▸ **Exercise directions**
While leaving the pictures out, set down only the lines from the one with "Where should I click to: Open the three-dots" through the end of the records, exactly as they stand.

[Dataset entries]
========================================

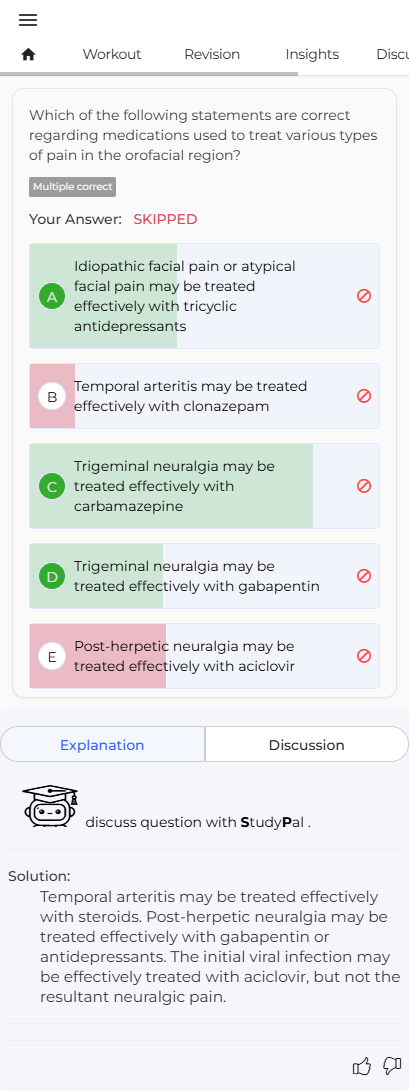This screenshot has height=1091, width=409.
Task: Open the hamburger menu
Action: tap(28, 20)
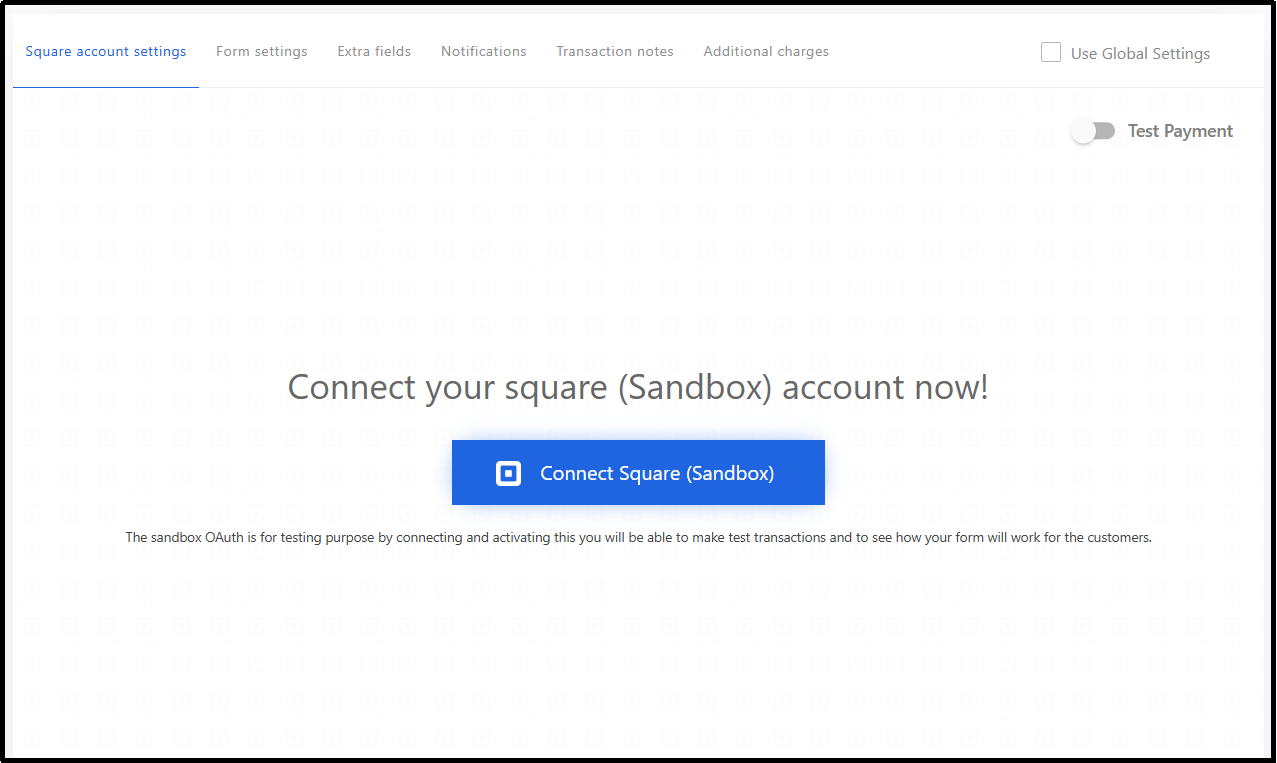Enable the Use Global Settings checkbox
The image size is (1277, 763).
point(1050,51)
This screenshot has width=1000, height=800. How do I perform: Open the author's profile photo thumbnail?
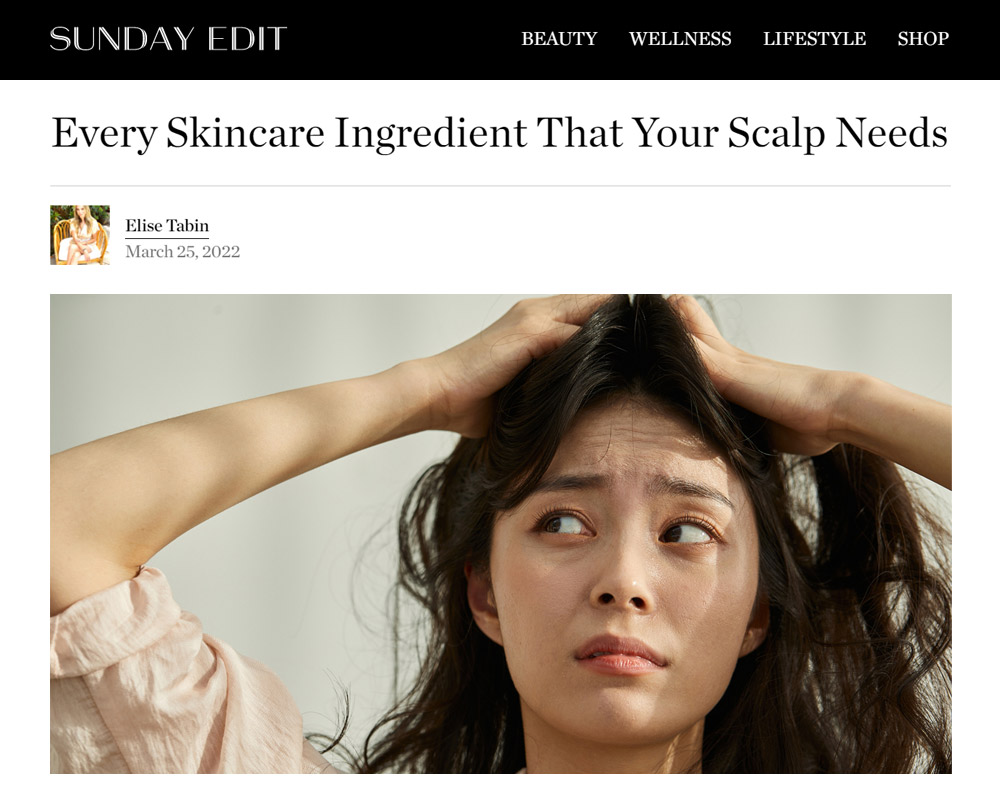point(80,235)
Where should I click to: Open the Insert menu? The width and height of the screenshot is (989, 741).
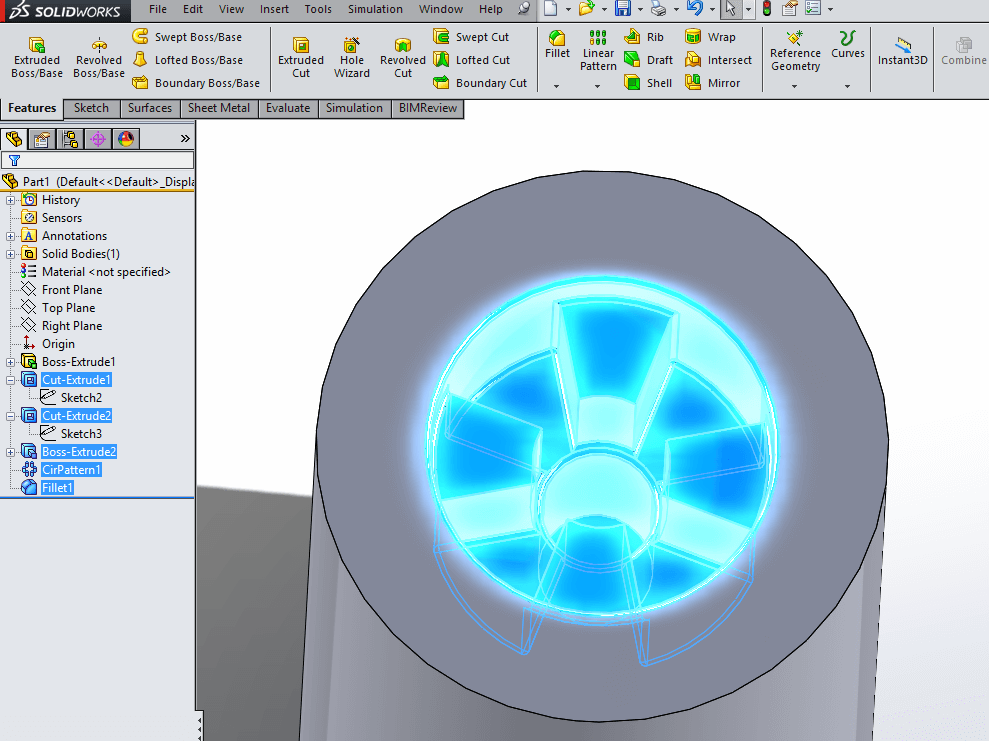(274, 9)
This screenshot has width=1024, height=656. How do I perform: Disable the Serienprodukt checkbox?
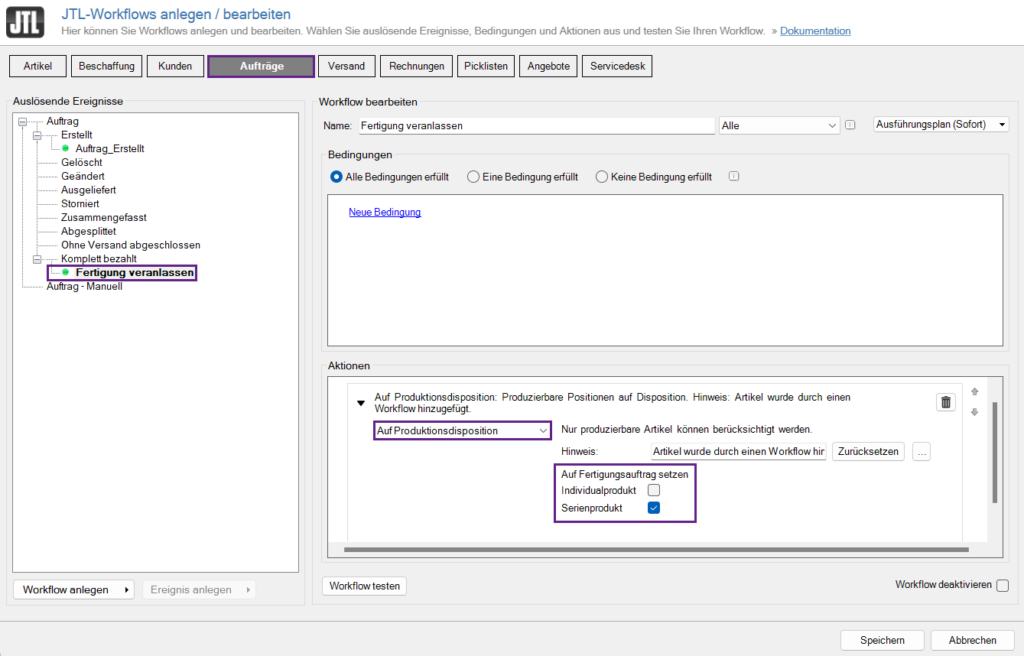(654, 508)
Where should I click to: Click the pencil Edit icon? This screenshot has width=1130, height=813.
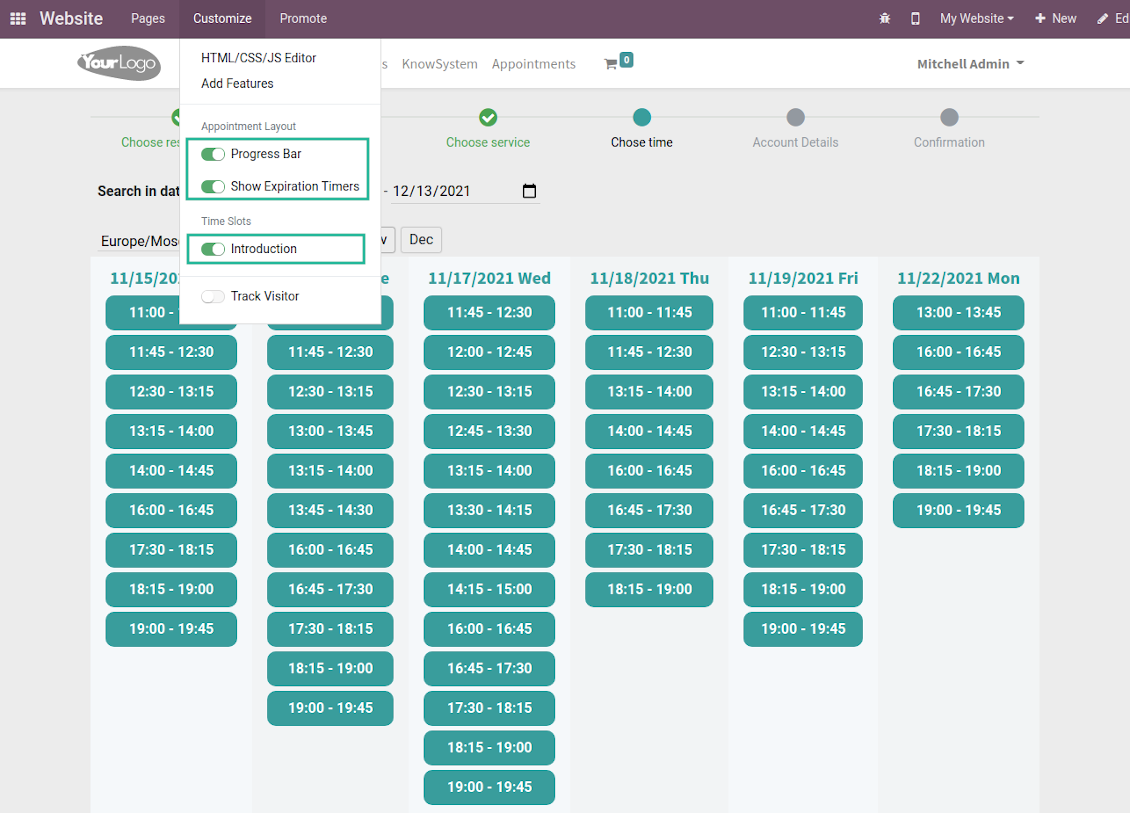click(1103, 19)
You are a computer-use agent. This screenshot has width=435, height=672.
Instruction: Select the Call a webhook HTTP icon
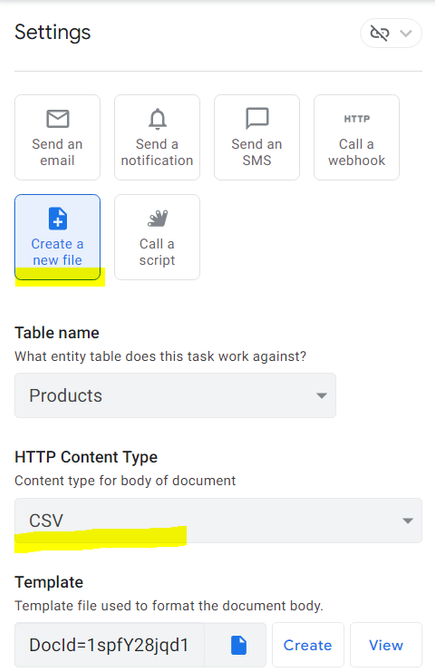pyautogui.click(x=357, y=119)
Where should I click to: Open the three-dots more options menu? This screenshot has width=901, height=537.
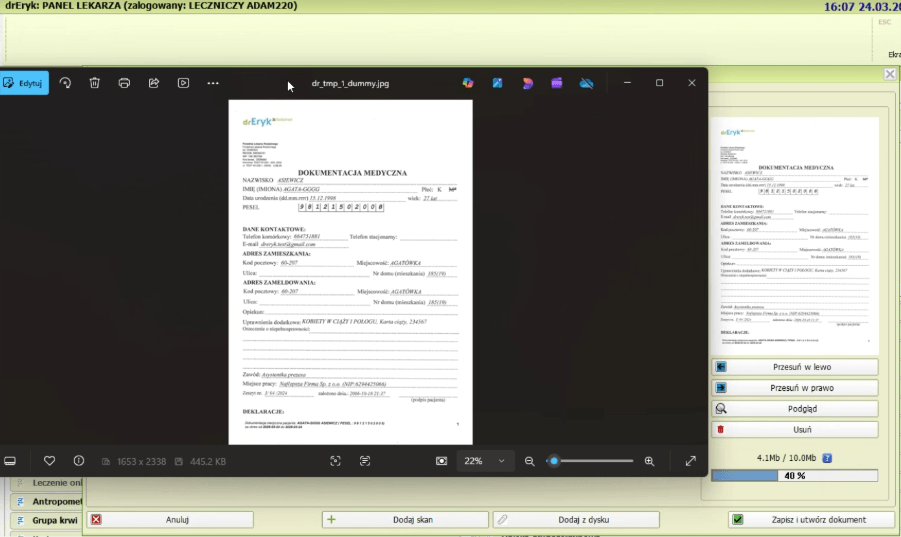213,83
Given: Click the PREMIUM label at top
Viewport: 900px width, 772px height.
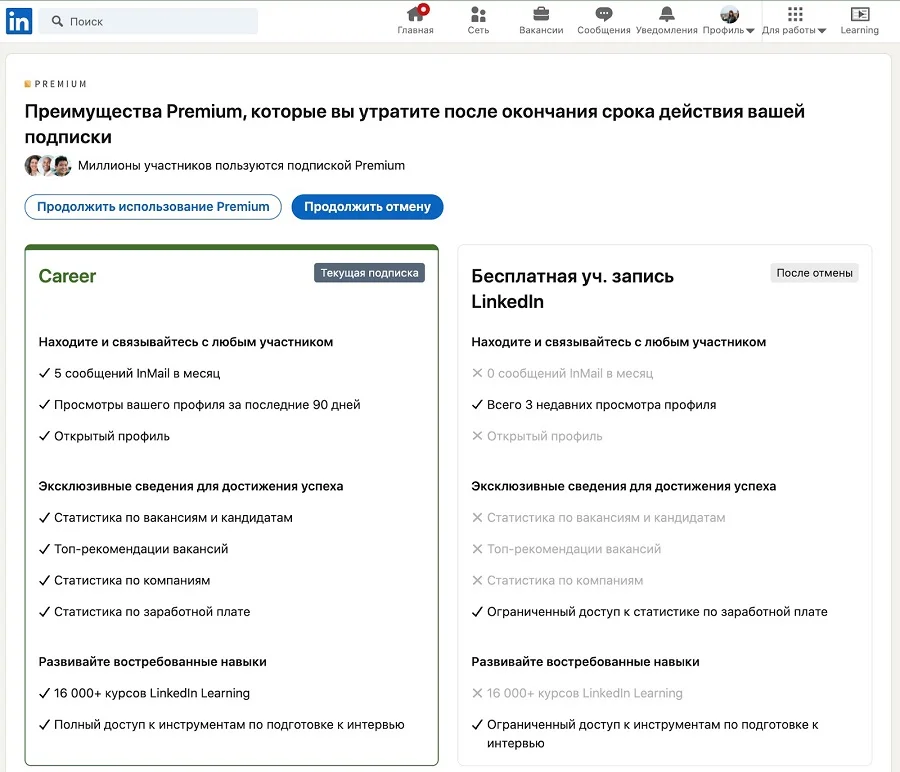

========================================

▸ **Task answer**
Where should I click to: Open the three-dots more options menu? This screenshot has width=901, height=537.
213,83
Given: Click the PREMIUM label at top
Viewport: 900px width, 772px height.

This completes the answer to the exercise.